Federal law enforcement officials have issued an alert to clinics throughout the region to increase security measures in the wake of the Tuscaloosa fire. Clinics are urged to take all precautions to safeguard against further arson attacks.

"Every month, women's health clinics are lost or temporarily closed because of anti-abortion violence," continued Smeal. "These clinics -- like the clinic in Tuscaloosa -- often provide not only abortion, but also provide birth control, cancer screening, and general gynecological healthcare services to women. The loss of these clinics harms the availability of reproductive health care for the women who depend on them."

A survey released earlier this year by the Feminist Majority Foundation, reveals that 27.6% of clinics faced severe anti-abortion violence in 1996, including death threats, stalking, bombings, arsons, blockades, invasions and chemical attacks. When gunfire, home picketing, and vandalism are included, the number of clinics and offices experiencing some form of violence, harassment or intimidation rises to 44.9%.

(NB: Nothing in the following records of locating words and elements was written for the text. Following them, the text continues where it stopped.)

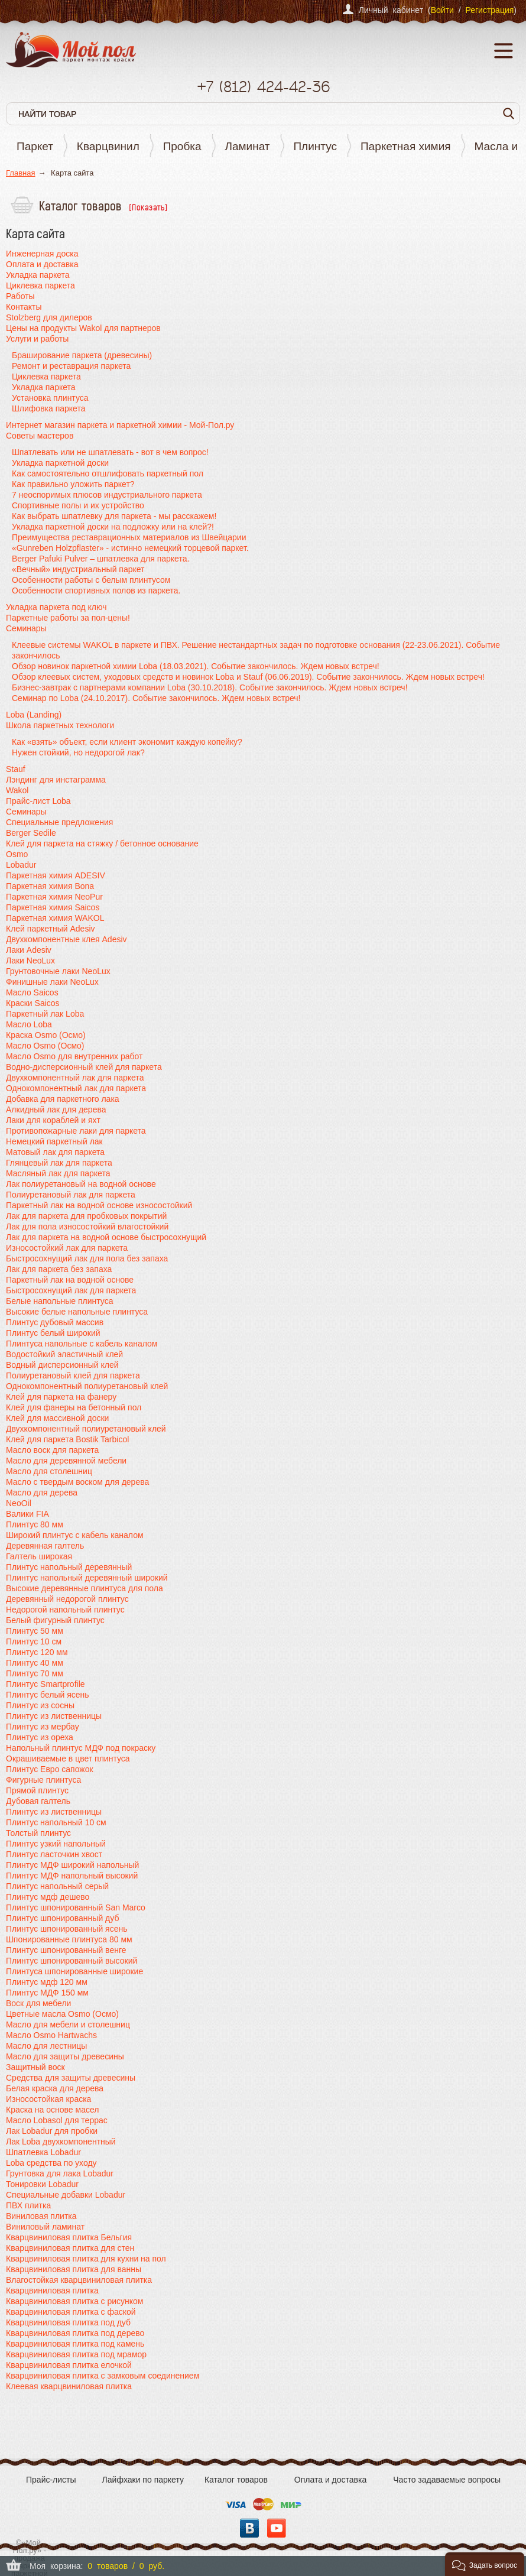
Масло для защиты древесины (65, 2056)
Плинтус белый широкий (53, 1333)
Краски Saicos (33, 1003)
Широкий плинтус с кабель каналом (75, 1535)
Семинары (26, 628)
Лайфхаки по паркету (143, 2479)
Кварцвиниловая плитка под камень (75, 2343)
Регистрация (489, 10)
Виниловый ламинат (45, 2226)
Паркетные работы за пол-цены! (68, 617)
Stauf (15, 769)
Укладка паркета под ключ (56, 607)
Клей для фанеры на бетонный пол (73, 1407)
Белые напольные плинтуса (59, 1301)
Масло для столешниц (49, 1471)
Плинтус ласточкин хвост (54, 1854)
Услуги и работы (37, 338)
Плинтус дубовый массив (54, 1322)
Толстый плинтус (38, 1833)
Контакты (23, 307)
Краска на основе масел (52, 2109)
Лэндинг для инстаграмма (56, 779)
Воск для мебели (38, 2003)
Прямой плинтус (37, 1790)
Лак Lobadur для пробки (52, 2131)
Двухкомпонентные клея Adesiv (66, 939)
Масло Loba (29, 1024)
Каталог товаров (236, 2479)
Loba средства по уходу (51, 2163)
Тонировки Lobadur (42, 2184)
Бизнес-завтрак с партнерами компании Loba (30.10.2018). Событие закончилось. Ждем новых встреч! (210, 687)
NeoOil (18, 1503)
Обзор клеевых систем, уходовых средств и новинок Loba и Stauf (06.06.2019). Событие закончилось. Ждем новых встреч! (248, 677)
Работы (20, 296)
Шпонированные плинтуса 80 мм (69, 1939)
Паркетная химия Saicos (52, 907)
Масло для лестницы (46, 2046)
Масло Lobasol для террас (57, 2120)
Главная (20, 172)
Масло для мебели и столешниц (68, 2024)
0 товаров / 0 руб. (125, 2566)
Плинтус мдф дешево (47, 1897)
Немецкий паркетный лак (54, 1141)
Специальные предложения (59, 822)
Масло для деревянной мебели (66, 1460)
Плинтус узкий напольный (56, 1843)
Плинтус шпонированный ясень (67, 1928)
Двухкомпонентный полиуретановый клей (86, 1428)
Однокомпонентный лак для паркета (76, 1088)
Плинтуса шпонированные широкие (74, 1971)
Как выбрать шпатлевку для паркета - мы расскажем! (114, 516)
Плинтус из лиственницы (54, 1716)
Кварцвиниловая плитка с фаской (71, 2312)
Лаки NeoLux (30, 960)
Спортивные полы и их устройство (78, 505)
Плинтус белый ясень (47, 1694)
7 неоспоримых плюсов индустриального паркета (107, 494)
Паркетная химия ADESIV (55, 875)
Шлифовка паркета (48, 408)
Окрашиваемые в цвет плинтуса (68, 1758)
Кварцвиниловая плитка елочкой (69, 2365)
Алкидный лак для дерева (56, 1109)
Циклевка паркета (40, 285)
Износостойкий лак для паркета (67, 1248)
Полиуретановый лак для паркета (70, 1194)
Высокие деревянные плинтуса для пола (84, 1588)
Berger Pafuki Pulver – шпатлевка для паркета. (100, 558)
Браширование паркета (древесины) (82, 355)
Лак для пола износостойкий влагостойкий (87, 1226)
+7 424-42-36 (263, 86)
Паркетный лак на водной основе (70, 1279)
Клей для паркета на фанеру (61, 1396)
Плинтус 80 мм (34, 1524)
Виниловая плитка (41, 2216)
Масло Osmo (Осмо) (45, 1045)
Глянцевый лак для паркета (59, 1162)
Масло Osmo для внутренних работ (74, 1056)
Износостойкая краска (48, 2099)
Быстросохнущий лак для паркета (71, 1290)
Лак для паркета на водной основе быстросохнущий (106, 1237)
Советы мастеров (39, 435)
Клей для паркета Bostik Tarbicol (67, 1439)
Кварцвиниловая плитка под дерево (75, 2333)
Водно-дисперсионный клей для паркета (84, 1067)
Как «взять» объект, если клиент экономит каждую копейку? (127, 742)
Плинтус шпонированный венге (66, 1950)
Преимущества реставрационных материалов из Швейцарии (129, 537)
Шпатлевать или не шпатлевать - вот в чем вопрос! (110, 452)
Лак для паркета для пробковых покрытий (86, 1216)
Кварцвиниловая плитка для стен (70, 2248)
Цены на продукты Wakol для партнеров (83, 328)
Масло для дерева (41, 1492)
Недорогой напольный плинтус (65, 1609)
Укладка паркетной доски (60, 463)
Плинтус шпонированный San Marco (75, 1907)
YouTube (276, 2528)
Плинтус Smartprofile (45, 1684)
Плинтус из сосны (40, 1705)
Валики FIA (27, 1514)
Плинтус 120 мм (37, 1652)
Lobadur (21, 865)
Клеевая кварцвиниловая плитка (69, 2386)
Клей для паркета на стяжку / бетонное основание (102, 843)
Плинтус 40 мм (34, 1662)
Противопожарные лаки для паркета (76, 1130)
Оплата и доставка (42, 264)
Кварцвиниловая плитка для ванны (73, 2269)
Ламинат (247, 146)
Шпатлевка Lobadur (43, 2152)
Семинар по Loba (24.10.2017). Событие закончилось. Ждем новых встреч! (156, 698)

7/21/1997 - Kansas Celebrates Earhart's 100th Birthday

Amelia Earhart's Birthday Centenniel celebration begins in Kansas on July 24. The four-day celebration is expected to bring 50,000 visitors to the state, according to the Kansas City Star. Scheduled guests include Texas businesswoman Linda Finch, who recently re-enacted the aviator's last flight. In 1929, Earhart and pilot Fay Gillis Wells co-founded the International 99s, an association for women pilots which today has 6,500 members. Eight years later, Earhart and her navigator Fred Noonan disappeared over the central Pacific Ocean while attempting to circle the globe in a twin-engine Lockheed Electra.

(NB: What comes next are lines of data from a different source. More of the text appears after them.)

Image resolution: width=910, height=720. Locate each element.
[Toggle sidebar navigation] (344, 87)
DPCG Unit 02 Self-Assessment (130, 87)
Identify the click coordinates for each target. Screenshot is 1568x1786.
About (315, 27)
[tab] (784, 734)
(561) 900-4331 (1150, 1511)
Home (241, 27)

7/21/1997 - Democratic Women Protest Republican Leadership’s Unfair Decisions

Democratic women in the House of Representatives delayed action on the FY 1998 agriculture appropriations bill on July 17 to protest the Republican leadership's decisions on amendments to the Foreign Operations spending bill. The women were able to halt consideration on the appropriations bill by using a series of procedural votes, so most Republicans relented and voted to suspend work on the bill. The Foreign Operations bill should go to the House floor this week. The Democratic women vehemently oppose an amendment the Republican leaders have allowed to be offered that would "reinstate the gag rule on international family planning and...defund the U.N. Fund for Population Activities."


7/21/1997 - Illinois Governor Restricts D&X Abortion Procedure

Illinois governor Jim Edgar used his amendatory veto powers last week to give unmarried biological fathers legal status to bring criminal complaints against doctors who perform D&X abortions. Edgar, who usually favors abortion rights likely invoked his veto powers to satisfy conservatives in light of the upcoming 1998 elections. Women's rights activists, however, have pointed out that doctors in Illinois rarely perform D&X procedures. Thus, Edgar's veto allowed the moderate governor to give conservatives a symbolic victory without making a significant change in his state.